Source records
..........
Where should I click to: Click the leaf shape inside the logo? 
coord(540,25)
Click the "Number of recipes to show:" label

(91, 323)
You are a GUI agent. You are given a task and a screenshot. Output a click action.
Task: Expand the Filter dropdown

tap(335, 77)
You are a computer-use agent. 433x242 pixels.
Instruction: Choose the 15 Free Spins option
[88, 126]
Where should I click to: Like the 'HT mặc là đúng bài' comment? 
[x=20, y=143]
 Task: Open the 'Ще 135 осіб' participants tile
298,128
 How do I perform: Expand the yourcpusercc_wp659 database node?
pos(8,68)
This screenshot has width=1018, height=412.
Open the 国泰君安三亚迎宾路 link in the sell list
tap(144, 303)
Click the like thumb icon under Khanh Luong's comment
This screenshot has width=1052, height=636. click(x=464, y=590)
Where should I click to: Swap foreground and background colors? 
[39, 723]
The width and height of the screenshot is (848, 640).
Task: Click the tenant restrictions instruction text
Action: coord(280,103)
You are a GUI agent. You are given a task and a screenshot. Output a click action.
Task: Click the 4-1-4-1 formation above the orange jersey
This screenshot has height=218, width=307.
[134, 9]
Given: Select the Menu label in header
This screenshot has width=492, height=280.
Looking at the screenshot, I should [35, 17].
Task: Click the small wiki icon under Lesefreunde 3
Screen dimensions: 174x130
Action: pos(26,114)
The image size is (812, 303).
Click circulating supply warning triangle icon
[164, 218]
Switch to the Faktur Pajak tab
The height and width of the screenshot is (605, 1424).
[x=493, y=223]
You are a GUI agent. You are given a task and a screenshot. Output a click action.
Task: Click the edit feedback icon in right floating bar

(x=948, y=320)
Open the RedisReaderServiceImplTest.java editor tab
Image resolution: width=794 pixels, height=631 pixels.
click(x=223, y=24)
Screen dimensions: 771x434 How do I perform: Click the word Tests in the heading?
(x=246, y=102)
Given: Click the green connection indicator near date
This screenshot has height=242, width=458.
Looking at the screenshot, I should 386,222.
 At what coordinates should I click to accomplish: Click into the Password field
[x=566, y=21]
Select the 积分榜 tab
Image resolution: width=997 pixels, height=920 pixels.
..........
Could you print all of the data above once more, unaltered?

- **YOUR RESPONSE**:
Where should I click to: Click the leaf shape inside the logo? 
coord(540,25)
Click the "Number of recipes to show:" label

(91, 323)
You are a GUI agent. You are given a task and a screenshot. Output a click action.
Task: Expand the Filter dropdown

tap(335, 77)
You are a computer-use agent. 433x242 pixels.
Instruction: Choose the 15 Free Spins option
[88, 126]
Where should I click to: Like the 'HT mặc là đúng bài' comment? 
[x=20, y=143]
 Task: Open the 'Ще 135 осіб' participants tile
298,128
 How do I perform: Expand the yourcpusercc_wp659 database node?
pos(8,68)
This screenshot has width=1018, height=412.
Open the 国泰君安三亚迎宾路 link in the sell list
tap(144, 303)
Click the like thumb icon under Khanh Luong's comment
This screenshot has width=1052, height=636. click(x=464, y=590)
Where should I click to: Swap foreground and background colors? 
[39, 723]
The width and height of the screenshot is (848, 640).
Task: Click the tenant restrictions instruction text
Action: coord(280,103)
You are a GUI agent. You are given a task and a screenshot. Output a click action.
Task: Click the 4-1-4-1 formation above the orange jersey
This screenshot has height=218, width=307.
[134, 9]
Given: Select the Menu label in header
This screenshot has width=492, height=280.
Looking at the screenshot, I should [35, 17].
Task: Click the small wiki icon under Lesefreunde 3
Screen dimensions: 174x130
Action: pos(26,114)
The image size is (812, 303).
Click circulating supply warning triangle icon
[164, 218]
Switch to the Faktur Pajak tab
The height and width of the screenshot is (605, 1424).
[x=493, y=223]
You are a GUI agent. You are given a task and a screenshot. Output a click action.
Task: Click the edit feedback icon in right floating bar

(x=948, y=320)
Open the RedisReaderServiceImplTest.java editor tab
Image resolution: width=794 pixels, height=631 pixels.
click(x=223, y=24)
Screen dimensions: 771x434 How do I perform: Click the word Tests in the heading?
(x=246, y=102)
Given: Click the green connection indicator near date
This screenshot has height=242, width=458.
Looking at the screenshot, I should 386,222.
 At what coordinates should I click to accomplish: Click into the Password field
[x=566, y=21]
Select the 积分榜 tab
Image resolution: width=997 pixels, height=920 pixels.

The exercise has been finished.